> **DATA FOR THE TASK**
##########
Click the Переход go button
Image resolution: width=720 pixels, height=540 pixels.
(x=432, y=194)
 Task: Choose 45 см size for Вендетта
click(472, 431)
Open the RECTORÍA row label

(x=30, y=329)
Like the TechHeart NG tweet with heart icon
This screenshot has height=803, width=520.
##########
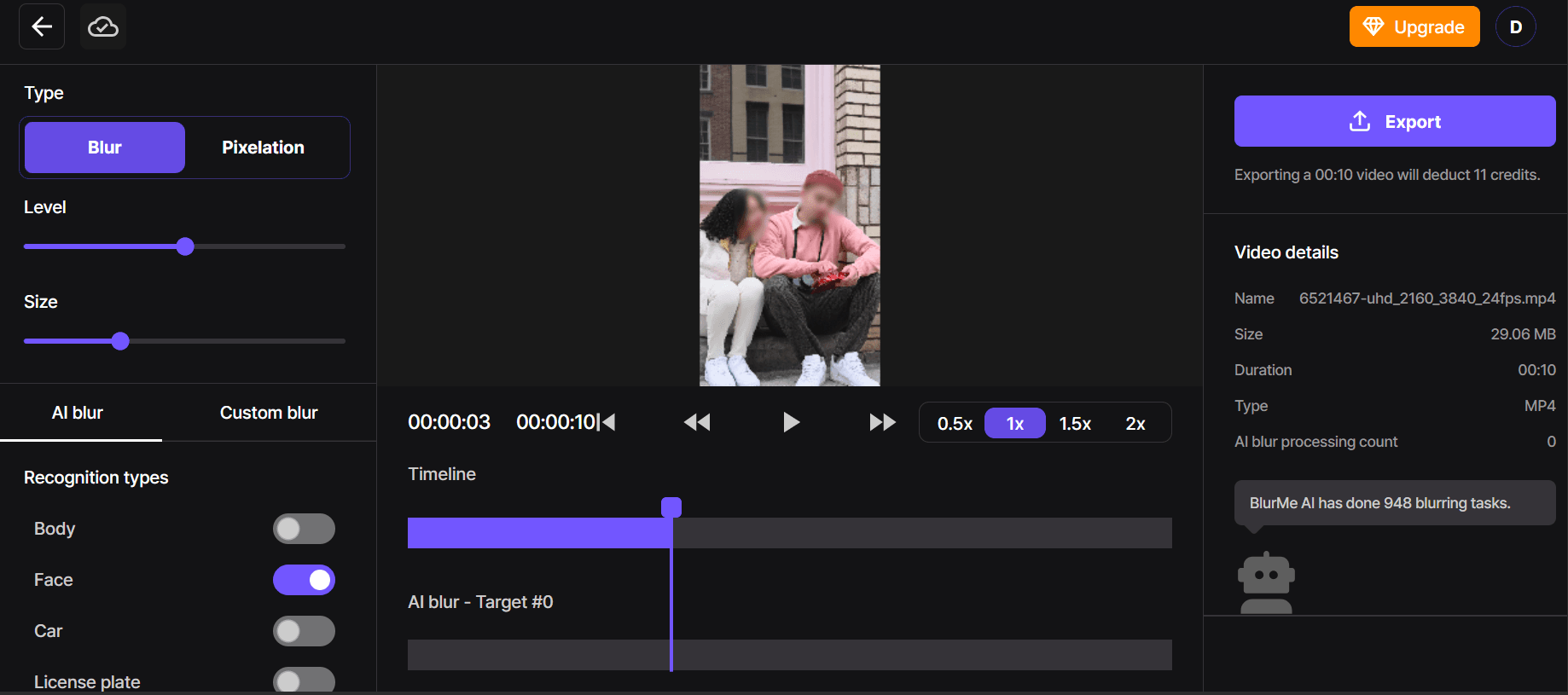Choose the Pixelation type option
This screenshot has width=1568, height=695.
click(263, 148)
##########
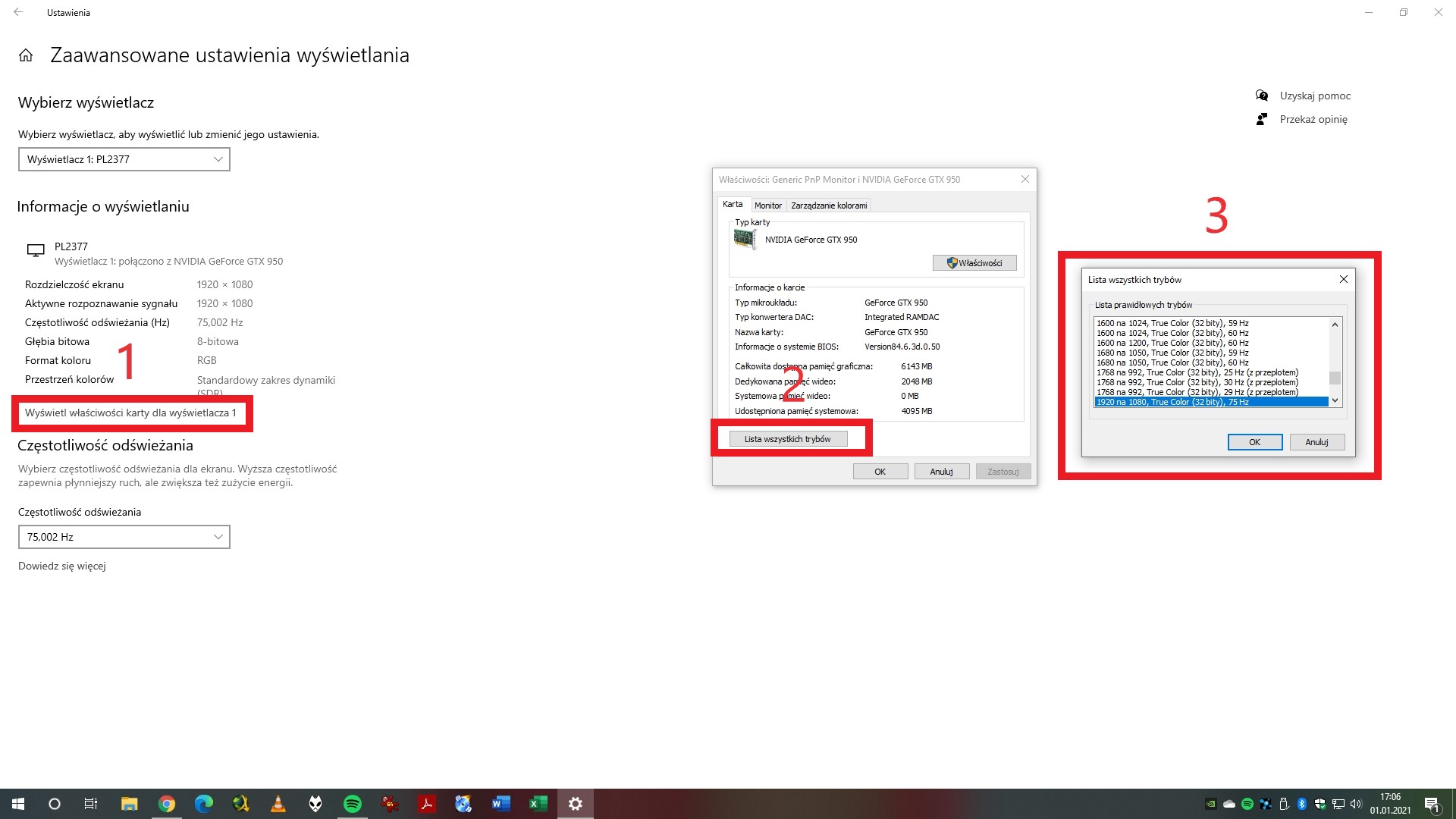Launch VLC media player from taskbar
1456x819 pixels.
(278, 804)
##########
> **DIRECTIONS**
Rewrite the stretch of records from the line containing "Task: Choose 45 см size for Вендетта" through the line containing "This screenshot has height=803, width=520.", with "tweet" replaced by "post" and all else left unchanged.

> **RESPONSE BELOW**
 Task: Choose 45 см size for Вендетта
click(472, 431)
Open the RECTORÍA row label

(x=30, y=329)
Like the TechHeart NG post with heart icon
This screenshot has height=803, width=520.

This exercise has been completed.